The Hungarian Ministry of Agriculture (Agrárminisztérium) is a cabinet-level government department headed by the Minister of Agriculture. It was founded in 1848 as the Ministry of Agriculture, Industry and Trade

==History==
- 1848, founded as Ministry of Agriculture, Industry and Trade (Földművelésügyi, Ipari és Kereskedelmi Minisztérium)
- 1889, renamed as Ministry of Agriculture (Földművelésügyi Minisztérium)
- 1919, briefly, People's Commissariat of Agriculture during the short-lived Hungarian Soviet Republic
- 1967, renamed as Ministry of Agriculture and Food (Mezőgazdasági és Élelmezésügyi Minisztérium)
The ministry added the duties from the Ministry of Foodstuffs (EM), the National Forestry Directorate-General (OEF) and the State Surveying and Cartography Office (ÁFTH) to the ministry's scope.
In 1988 the National Water Bureau was transferred from Agriculture to the newly created Ministry of Environment and Water.
- 1990, renamed as Ministry of Agriculture (Földművelésügyi Minisztérium)
The scope of duties remained unchanged.
- 1998, renamed as Ministry of Agriculture and Rural Development (Földművelésügyi és Vidékfejlesztési Minisztérium)
- 2010, renamed as Ministry of Rural Development (Vidékfejlesztési Minisztérium)
In 2011 the Ministry of Environment and Water was abolished and the duties returned to Agriculture.
- 2014, renamed as Ministry of Agriculture (Földművelésügyi Minisztérium)
- 2018, renamed as Ministry of Agriculture (Agrárminisztérium)
The scope of duties remained unchanged.

WORK TASK.
Quote the passage of the text on the Hungarian Ministry of Agriculture verbatim, starting with "The ministry added" and going on through "Environment and Water.". The material that follows has no connection to the text above.

LISTED RECORDS.

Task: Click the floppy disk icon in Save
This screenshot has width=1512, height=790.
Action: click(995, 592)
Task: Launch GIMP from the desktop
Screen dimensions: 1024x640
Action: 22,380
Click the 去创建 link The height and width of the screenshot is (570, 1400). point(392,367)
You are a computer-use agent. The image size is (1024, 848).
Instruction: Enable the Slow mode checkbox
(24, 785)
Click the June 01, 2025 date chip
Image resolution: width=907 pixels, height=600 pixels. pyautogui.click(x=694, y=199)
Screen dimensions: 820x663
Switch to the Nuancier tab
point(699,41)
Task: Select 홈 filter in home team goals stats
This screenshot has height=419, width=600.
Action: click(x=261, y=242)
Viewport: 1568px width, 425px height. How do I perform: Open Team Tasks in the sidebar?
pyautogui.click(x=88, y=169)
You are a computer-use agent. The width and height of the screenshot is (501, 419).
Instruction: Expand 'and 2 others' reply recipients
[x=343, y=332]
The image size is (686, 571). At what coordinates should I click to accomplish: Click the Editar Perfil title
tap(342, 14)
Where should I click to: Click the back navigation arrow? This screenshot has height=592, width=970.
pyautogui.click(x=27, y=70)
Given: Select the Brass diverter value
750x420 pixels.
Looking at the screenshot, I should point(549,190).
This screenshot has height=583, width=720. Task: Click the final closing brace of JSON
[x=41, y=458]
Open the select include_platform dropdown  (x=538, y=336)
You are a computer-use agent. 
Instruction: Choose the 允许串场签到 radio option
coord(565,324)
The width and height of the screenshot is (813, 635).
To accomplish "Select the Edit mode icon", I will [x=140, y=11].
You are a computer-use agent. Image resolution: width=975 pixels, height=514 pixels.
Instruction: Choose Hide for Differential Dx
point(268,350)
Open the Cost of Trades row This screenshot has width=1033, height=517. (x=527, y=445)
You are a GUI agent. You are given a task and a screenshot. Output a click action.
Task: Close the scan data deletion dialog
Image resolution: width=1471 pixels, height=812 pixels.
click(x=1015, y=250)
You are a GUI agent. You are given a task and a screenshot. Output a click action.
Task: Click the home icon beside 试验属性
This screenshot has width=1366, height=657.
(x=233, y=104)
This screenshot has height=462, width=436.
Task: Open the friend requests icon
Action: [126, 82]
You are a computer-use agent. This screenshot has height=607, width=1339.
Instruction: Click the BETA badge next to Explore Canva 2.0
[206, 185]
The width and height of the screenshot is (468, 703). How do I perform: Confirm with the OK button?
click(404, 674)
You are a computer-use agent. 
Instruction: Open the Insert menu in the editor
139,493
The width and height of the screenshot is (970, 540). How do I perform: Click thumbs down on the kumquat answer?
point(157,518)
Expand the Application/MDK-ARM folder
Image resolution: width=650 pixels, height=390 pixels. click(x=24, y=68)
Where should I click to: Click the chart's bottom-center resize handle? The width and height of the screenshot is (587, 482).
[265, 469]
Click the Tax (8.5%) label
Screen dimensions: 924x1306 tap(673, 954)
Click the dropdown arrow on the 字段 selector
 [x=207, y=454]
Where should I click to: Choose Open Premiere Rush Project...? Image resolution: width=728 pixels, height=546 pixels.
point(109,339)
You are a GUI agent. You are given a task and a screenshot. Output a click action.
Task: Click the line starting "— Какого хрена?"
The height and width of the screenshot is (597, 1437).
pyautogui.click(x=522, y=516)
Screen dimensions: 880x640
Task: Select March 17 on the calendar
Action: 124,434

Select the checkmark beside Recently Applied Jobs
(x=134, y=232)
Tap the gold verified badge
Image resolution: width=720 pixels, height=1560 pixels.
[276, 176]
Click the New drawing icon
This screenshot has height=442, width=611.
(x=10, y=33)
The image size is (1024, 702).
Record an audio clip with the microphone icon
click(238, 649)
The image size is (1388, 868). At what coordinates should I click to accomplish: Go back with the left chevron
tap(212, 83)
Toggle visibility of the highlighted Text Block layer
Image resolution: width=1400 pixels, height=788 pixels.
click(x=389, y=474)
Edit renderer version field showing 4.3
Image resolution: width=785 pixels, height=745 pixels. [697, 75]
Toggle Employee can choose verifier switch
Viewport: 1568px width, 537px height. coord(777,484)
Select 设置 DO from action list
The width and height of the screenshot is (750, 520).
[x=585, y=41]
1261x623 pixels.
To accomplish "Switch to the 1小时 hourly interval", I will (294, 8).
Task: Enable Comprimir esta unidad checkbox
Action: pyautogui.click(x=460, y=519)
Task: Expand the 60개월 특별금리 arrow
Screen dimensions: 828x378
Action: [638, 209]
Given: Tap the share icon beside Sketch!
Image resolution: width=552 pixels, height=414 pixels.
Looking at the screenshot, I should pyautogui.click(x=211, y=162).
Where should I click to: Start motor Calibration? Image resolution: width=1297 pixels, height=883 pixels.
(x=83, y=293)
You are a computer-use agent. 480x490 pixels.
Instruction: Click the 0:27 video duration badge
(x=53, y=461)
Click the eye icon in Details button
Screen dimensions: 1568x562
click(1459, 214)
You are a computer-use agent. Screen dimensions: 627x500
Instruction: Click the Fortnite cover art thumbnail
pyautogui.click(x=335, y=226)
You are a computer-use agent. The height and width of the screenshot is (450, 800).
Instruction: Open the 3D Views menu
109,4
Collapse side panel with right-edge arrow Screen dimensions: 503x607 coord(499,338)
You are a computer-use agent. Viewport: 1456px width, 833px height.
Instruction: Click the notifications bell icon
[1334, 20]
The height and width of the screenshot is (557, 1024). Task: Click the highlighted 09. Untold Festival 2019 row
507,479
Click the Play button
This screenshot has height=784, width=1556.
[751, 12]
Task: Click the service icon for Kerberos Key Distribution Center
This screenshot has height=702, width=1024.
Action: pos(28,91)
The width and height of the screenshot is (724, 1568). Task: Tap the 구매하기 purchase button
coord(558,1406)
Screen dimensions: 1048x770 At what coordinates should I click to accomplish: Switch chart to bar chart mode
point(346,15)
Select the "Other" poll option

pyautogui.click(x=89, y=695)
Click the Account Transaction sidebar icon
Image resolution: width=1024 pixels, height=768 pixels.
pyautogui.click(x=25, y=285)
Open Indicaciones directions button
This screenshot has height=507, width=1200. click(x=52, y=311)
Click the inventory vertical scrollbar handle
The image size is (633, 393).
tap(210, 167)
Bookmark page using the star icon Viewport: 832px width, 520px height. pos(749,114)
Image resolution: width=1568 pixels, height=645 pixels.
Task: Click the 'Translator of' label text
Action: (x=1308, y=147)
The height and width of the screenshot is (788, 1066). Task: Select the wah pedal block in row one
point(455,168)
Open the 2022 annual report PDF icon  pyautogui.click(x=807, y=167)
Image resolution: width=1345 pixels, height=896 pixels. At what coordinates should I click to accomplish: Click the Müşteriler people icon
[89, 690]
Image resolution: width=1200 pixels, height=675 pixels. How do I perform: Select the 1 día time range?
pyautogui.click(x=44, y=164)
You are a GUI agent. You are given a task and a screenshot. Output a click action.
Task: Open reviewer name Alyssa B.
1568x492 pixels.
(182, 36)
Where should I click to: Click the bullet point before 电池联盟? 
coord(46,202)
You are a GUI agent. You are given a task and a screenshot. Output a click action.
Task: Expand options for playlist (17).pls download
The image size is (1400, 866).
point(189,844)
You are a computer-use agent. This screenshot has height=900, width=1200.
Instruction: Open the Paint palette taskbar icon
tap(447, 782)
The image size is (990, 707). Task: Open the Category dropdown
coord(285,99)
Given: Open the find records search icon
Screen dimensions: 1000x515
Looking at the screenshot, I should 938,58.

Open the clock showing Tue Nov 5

EXPECTED OUTPUT.
The ministry added the duties from the Ministry of Foodstuffs (EM), the National Forestry Directorate-General (OEF) and the State Surveying and Cartography Office (ÁFTH) to the ministry's scope.
In 1988 the National Water Bureau was transferred from Agriculture to the newly created Ministry of Environment and Water.